▸ **What to do**: Write out the lines of the items from the one containing "The width and height of the screenshot is (1433, 614)." through the one containing "Click red alert", both included, word for word.

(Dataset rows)
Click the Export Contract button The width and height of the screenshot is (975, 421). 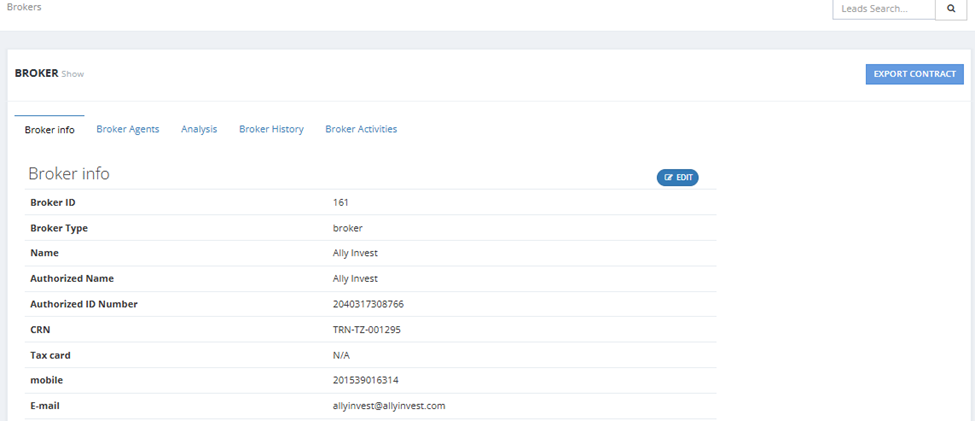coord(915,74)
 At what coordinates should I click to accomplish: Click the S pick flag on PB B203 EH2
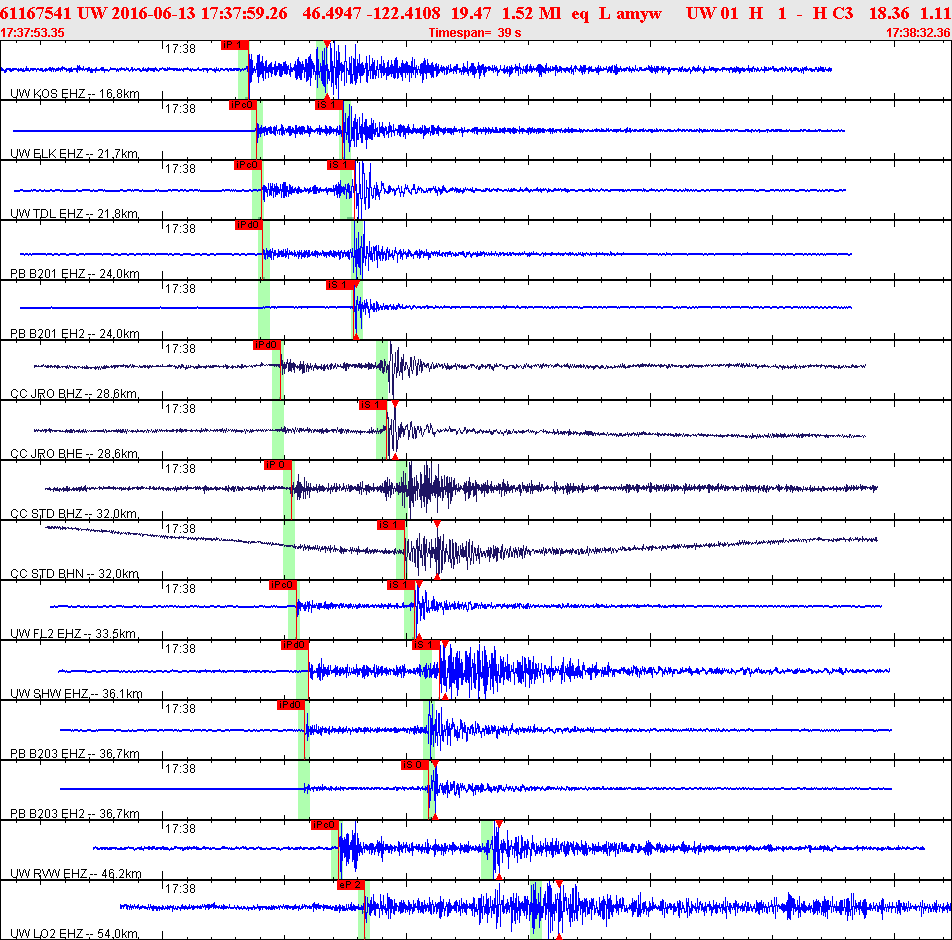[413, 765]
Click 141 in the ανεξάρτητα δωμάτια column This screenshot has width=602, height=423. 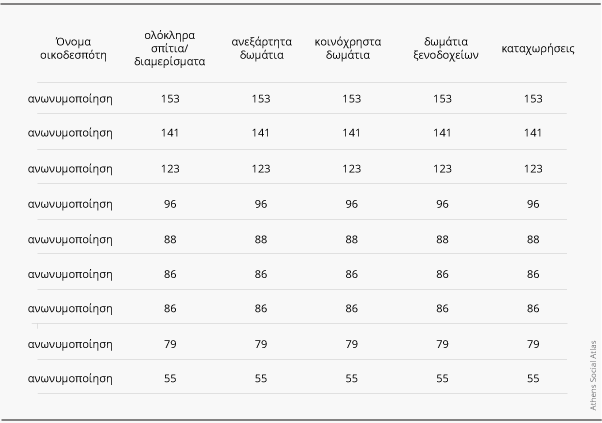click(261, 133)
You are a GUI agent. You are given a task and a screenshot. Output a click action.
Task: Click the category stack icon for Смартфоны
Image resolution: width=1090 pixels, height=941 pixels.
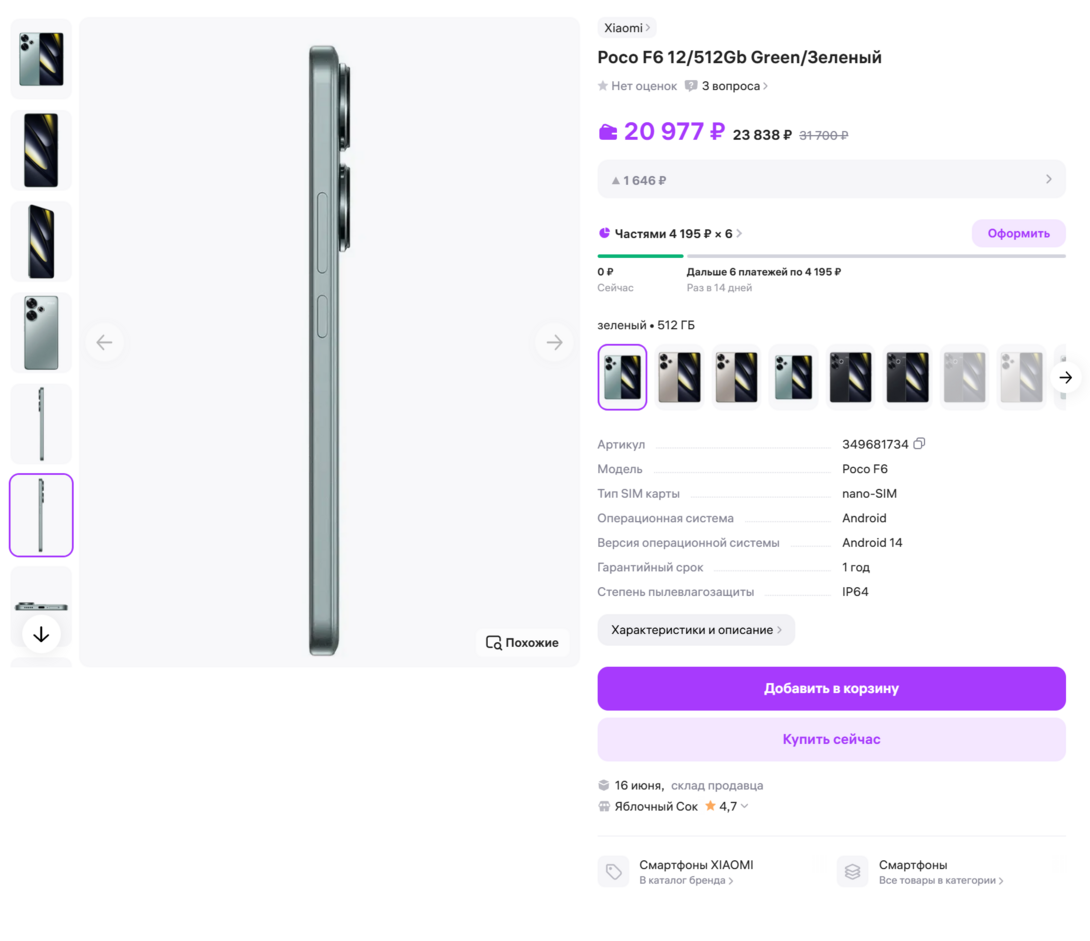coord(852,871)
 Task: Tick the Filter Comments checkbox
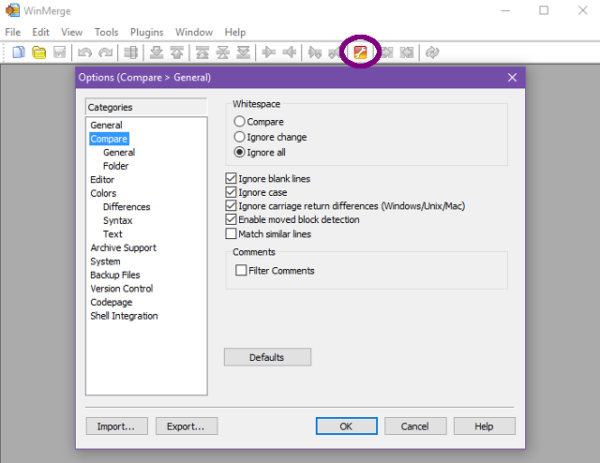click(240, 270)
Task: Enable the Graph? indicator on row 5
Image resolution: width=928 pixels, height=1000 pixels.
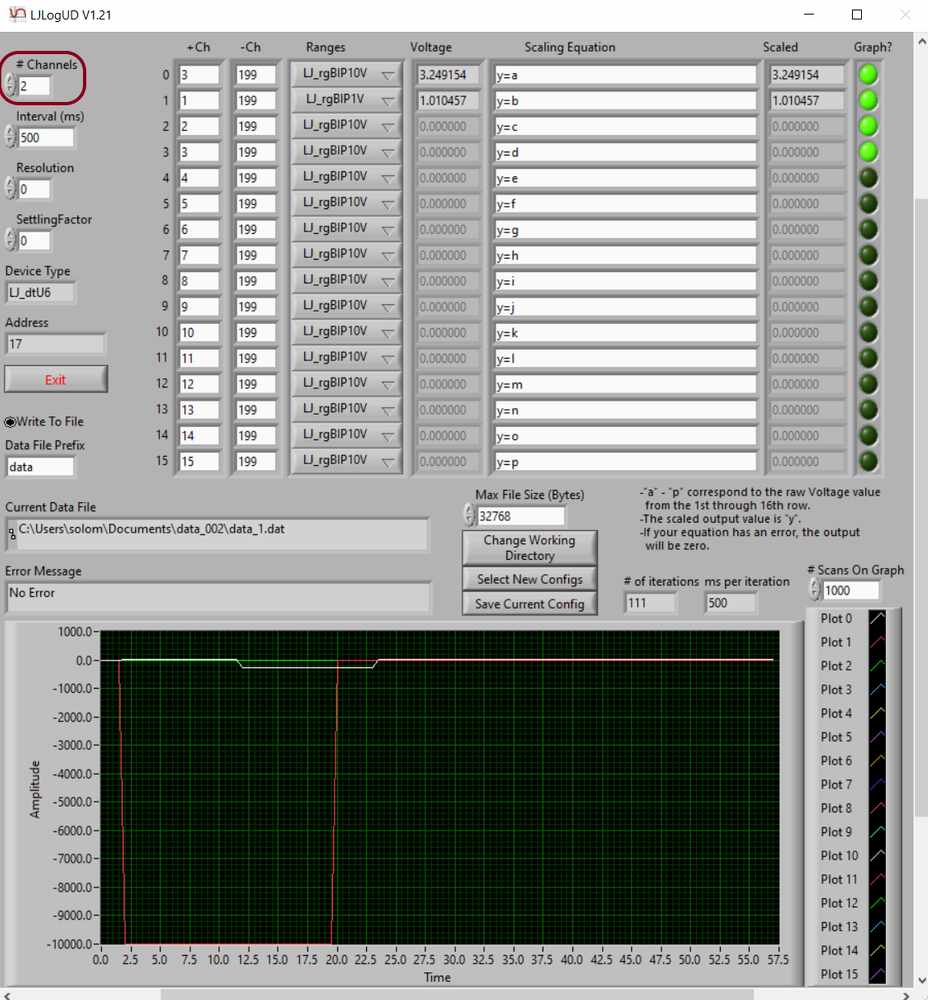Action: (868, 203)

...

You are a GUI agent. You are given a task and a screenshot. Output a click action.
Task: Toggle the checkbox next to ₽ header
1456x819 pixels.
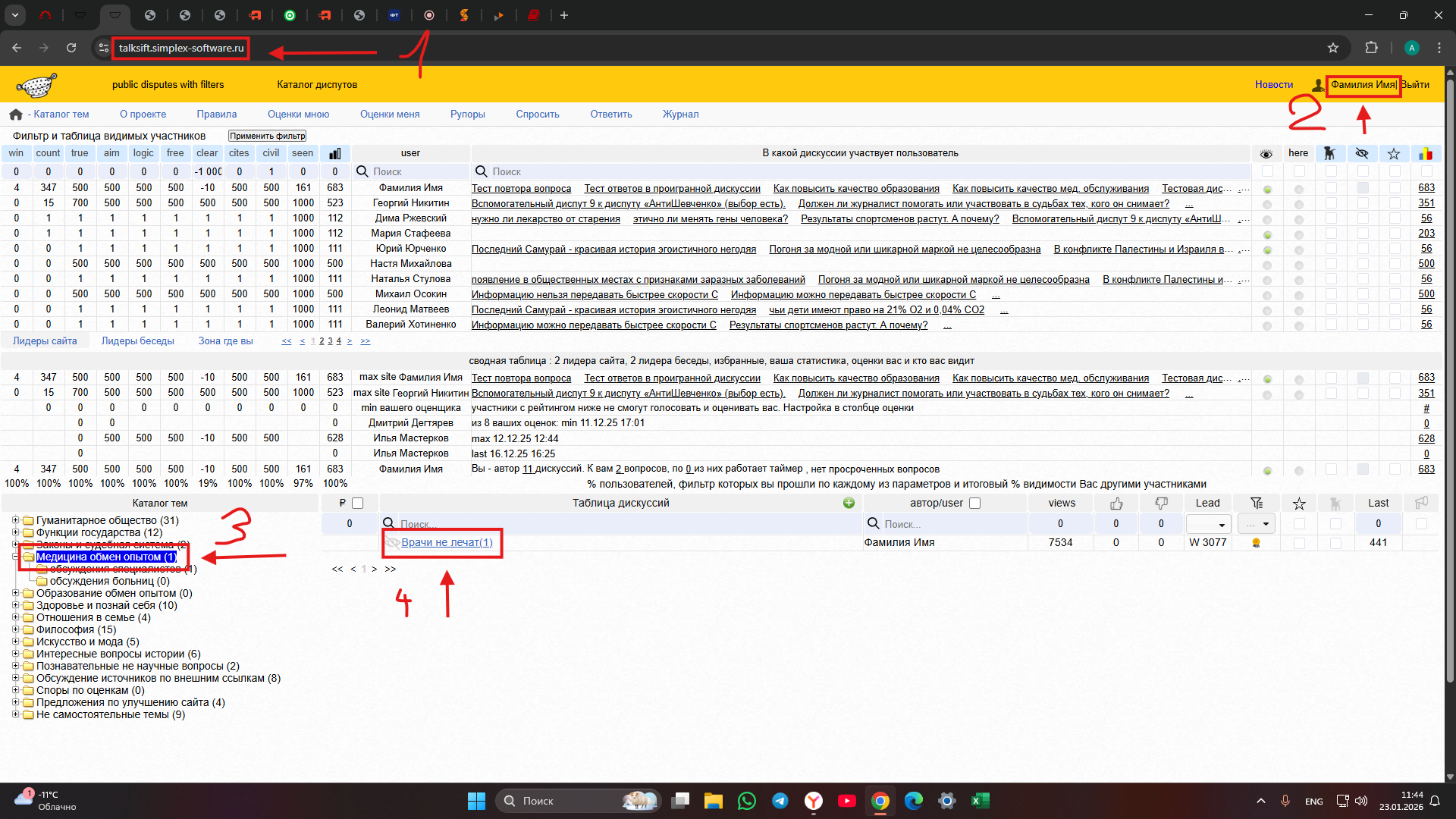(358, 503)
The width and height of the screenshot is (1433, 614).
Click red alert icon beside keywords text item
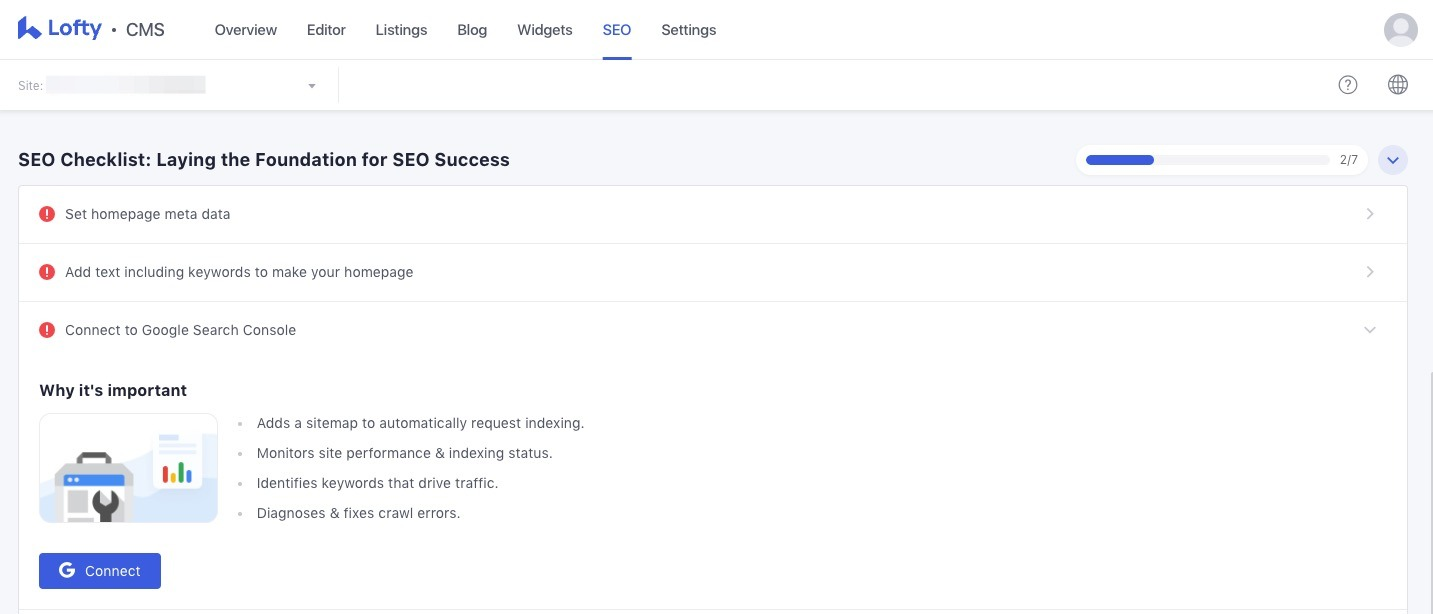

▸ **Exercise output**:
The width and height of the screenshot is (1433, 614).
Click red alert icon beside keywords text item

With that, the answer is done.